(Beginning of Listed records)

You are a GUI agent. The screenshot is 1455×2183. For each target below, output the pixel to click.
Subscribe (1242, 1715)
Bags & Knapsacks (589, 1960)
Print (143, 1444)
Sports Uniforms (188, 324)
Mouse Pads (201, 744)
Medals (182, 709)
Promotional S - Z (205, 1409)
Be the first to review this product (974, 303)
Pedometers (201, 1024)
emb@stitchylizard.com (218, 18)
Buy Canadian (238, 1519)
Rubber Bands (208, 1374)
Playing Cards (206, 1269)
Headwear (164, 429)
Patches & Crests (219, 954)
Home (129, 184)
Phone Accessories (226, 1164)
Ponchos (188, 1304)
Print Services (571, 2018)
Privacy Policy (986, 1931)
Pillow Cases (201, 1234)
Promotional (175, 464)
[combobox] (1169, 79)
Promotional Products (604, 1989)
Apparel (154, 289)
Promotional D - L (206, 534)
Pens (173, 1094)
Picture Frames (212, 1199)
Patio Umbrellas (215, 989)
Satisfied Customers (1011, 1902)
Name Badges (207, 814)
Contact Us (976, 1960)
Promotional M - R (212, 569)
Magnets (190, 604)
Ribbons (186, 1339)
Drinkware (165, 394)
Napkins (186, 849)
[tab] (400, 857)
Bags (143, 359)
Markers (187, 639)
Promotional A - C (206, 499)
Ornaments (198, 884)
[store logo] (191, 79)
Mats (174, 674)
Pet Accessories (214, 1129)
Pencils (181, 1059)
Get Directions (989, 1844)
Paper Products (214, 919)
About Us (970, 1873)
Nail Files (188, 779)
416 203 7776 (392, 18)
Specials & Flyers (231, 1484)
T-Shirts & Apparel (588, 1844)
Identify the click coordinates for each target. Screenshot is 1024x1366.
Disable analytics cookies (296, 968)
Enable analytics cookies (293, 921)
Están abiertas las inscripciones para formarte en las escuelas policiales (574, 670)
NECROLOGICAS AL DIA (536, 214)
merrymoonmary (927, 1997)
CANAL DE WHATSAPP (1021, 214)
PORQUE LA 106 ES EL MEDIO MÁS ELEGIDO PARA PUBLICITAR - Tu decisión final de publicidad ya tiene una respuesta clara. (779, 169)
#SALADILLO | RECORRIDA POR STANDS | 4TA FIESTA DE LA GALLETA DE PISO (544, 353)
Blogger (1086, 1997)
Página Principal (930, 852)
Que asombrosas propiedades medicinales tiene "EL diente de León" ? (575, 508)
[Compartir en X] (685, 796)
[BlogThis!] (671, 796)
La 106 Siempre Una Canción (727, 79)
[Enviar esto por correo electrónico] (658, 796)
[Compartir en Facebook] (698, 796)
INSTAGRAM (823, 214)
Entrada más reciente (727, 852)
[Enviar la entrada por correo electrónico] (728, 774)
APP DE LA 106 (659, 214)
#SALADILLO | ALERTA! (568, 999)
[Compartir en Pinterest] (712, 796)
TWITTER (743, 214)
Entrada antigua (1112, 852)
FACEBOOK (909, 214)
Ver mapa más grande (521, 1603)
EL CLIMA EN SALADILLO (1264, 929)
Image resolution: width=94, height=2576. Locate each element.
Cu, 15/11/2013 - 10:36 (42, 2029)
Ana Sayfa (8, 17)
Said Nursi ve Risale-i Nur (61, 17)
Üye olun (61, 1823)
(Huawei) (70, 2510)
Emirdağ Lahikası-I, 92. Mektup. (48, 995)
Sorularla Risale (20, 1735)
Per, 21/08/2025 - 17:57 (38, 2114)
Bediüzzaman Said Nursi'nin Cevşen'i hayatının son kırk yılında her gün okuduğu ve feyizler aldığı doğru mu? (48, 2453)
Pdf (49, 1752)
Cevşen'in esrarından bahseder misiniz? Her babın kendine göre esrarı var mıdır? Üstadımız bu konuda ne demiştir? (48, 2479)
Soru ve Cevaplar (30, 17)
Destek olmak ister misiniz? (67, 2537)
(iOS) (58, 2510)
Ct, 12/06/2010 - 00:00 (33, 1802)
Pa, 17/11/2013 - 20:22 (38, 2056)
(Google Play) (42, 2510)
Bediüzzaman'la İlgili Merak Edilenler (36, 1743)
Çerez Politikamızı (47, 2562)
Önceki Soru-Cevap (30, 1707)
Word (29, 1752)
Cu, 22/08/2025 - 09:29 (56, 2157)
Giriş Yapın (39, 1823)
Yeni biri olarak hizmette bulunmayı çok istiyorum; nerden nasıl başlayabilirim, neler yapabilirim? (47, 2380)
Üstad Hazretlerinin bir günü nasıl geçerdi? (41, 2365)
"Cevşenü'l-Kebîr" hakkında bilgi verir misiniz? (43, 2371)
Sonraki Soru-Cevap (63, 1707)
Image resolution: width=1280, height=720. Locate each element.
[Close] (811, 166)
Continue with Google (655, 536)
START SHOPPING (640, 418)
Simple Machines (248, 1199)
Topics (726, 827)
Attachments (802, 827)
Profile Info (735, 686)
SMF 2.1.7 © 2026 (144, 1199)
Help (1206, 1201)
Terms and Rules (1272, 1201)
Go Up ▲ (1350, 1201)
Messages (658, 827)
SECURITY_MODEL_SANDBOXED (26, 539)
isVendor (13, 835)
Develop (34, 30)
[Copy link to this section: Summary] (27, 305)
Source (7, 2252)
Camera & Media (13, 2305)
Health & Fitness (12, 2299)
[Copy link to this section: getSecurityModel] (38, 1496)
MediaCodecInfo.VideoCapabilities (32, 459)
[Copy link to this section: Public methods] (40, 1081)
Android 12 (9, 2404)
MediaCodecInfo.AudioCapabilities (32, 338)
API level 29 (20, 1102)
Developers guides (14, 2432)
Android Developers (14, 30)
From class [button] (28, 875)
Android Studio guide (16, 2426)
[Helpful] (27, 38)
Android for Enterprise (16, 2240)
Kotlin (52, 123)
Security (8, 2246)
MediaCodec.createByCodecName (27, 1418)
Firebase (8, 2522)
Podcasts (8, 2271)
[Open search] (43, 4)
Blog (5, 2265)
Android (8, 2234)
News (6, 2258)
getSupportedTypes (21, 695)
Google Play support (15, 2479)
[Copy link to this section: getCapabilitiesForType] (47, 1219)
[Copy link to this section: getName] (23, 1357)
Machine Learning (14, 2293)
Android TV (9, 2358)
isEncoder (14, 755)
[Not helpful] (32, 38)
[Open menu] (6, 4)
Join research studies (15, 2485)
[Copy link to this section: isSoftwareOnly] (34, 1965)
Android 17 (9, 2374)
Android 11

(End of Listed records)

How to complete this task = Write out, without alteration, the line that contains "API level 29 (20, 1102)" and all subsequent lines down to the end of the data above.

Output for this task =
API level 29 (20, 1102)
Developers guides (14, 2432)
Android Developers (14, 30)
From class [button] (28, 875)
Android Studio guide (16, 2426)
[Helpful] (27, 38)
Android for Enterprise (16, 2240)
Kotlin (52, 123)
Security (8, 2246)
MediaCodec.createByCodecName (27, 1418)
Firebase (8, 2522)
Podcasts (8, 2271)
[Open search] (43, 4)
Blog (5, 2265)
Android (8, 2234)
News (6, 2258)
getSupportedTypes (21, 695)
Google Play support (15, 2479)
[Copy link to this section: getCapabilitiesForType] (47, 1219)
[Copy link to this section: getName] (23, 1357)
Machine Learning (14, 2293)
Android TV (9, 2358)
isEncoder (14, 755)
[Not helpful] (32, 38)
[Open menu] (6, 4)
Join research studies (15, 2485)
[Copy link to this section: isSoftwareOnly] (34, 1965)
Android 17 (9, 2374)
Android 11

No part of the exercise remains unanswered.